Connecting StreamSets to SingleStoreDB via Fast Loader
StreamSets can be connected to SingleStoreDB via Fast Loader by creating different types of pipelines. This document provides the connection details for the following pipelines:
Hadoop
Kafka
Filesystem
Perform the following steps first, then follow the specific instructions for your respective pipeline below.
Open the following URL: http://< IP Address of the server running the StreamSets service >:18630/
Enter the username and password to log in.
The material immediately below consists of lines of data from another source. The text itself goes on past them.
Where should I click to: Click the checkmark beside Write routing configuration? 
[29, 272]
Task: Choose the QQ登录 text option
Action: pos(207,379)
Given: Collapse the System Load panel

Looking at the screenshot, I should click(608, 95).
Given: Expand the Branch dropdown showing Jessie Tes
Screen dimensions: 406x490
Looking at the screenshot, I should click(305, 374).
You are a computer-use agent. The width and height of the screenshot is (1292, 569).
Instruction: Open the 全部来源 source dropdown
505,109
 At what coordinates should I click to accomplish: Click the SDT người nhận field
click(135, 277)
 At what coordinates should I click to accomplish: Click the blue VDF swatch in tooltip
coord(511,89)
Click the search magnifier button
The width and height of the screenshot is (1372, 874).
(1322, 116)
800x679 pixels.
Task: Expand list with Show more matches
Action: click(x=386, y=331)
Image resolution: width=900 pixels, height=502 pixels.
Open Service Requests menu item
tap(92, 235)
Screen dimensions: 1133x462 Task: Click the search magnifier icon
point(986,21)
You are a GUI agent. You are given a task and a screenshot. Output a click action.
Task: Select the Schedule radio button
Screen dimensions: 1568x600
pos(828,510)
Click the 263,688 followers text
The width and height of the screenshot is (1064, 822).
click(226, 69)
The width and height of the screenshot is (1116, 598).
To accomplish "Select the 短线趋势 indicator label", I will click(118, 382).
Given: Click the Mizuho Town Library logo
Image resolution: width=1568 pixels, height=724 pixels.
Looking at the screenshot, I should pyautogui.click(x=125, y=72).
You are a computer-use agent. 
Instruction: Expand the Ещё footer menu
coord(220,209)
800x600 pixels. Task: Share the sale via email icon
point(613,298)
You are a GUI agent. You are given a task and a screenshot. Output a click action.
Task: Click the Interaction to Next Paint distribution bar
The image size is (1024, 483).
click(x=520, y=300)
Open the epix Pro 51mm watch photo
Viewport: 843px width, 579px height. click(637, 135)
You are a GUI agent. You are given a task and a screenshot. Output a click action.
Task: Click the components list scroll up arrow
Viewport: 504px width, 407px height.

The default is admin/admin
On the Get Started page, click + Create New Pipeline to create a new Pipeline.
Add a title and description for the new pipeline and click Save.
Pipeline from Hadoop Source to SingleStoreDB Using the Fast Loader
Under Select Origin on the right hand side panel, select Hadoop FS Standalone.
Provide the Origin Name and select “Send to error” for the On Record Error field.
On the connections tab enter the Hadoop File system URI in the following format: hdfs://<IP Address of the server running the Hadoop system>:9000/
Click on the Fields tab and provide the Hadoop file system details.
In the Data Source tab, provide the data source details.
From the right pane select SingleStoreDB Fast Loader as the destination type and configure as below:
General
Name: Name of destination
On Record Error: Sent to error
JDBC
JDBC Connection string
Schema Name and Table Name
NOTE: Do the Field to column mapping for all the columns present in the target table.
Connect Hadoop FS Standalone origin to SingleStoreDB Fast Loader destination.
Start the pipeline and data processing will start.
You are now ready to move the data.
Pipeline from Kafka Source to SingleStoreDB Using the Fast Loader
Under Select Origin on the right-hand side panel, select Kafka Consumer as the origin type and configure as below:
General
Name: Name of Origin
On Record Error: Sent to error
Kafka
Broker URI: ip-< IP address of the machine running Kafka >:9092
Zookeeper URI: ip-< IP address of the machine running Kafka >:2181
Consumer Group: < Name of the consumer group >
Topic: < Name of the Kafka topic >
Data Format:
Data format: Delimited
Delimiter Format Type: Default CSV (ignore empty lines)
Header line: No Header Line
From the right pane select SingleStoreDB Fast Loader as the destination type and configure as below:
General
Name: Name of destination
On Record Error: Sent to error
JDBC
JDBC Connection string
Schema Name and Table Name
Field to Column Mapping: < Do mapping of all columns where data is going to load >
Default Operation: Insert
Credentials:
Username: < DB user >
Password: < DB password >
NOTE: Do the Field to column mapping for all the columns present in the target table.
Connect Kafka Consumer Origin to SingleStoreDB Fast Loader.
Start the pipeline by clicking on the option present above the left pane.
You are now ready to move the data.
Pipeline from Filesystem Source to SingleStoreDB Using the Fast Loader
Under Select Origin on the right-hand side panel, select Directory as the origin type and configure as below:
General
Name: Name of Origin
On Record Error: Sent to error
Files
File Directory: < Directory path where file exists >
File Name Pattern: *.csv
Data Format:
Data format: Delimited
Delimiter Format Type: Default CSV (ignore empty lines)
Header line: With Header Line
From the right pane select SingleStoreDB Fast Loader as the destination type and configure as below:
General
Name: Name of destination
On Record Error: Sent to error
JDBC
JDBC Connection string
Schema Name and Table Name
Field to Column Mapping: < Do mapping of all columns where data is going to load >
Default Operation: Insert
Credentials:
Username: < DB user >
Password: < DB password >
NOTE: Do the Field to column mapping for all the columns present in the target table.
Connect Directory Origin to SingleStoreDB Fast Loader.
Start the pipeline by clicking on the option present above the left pane.
You are now ready to move the data.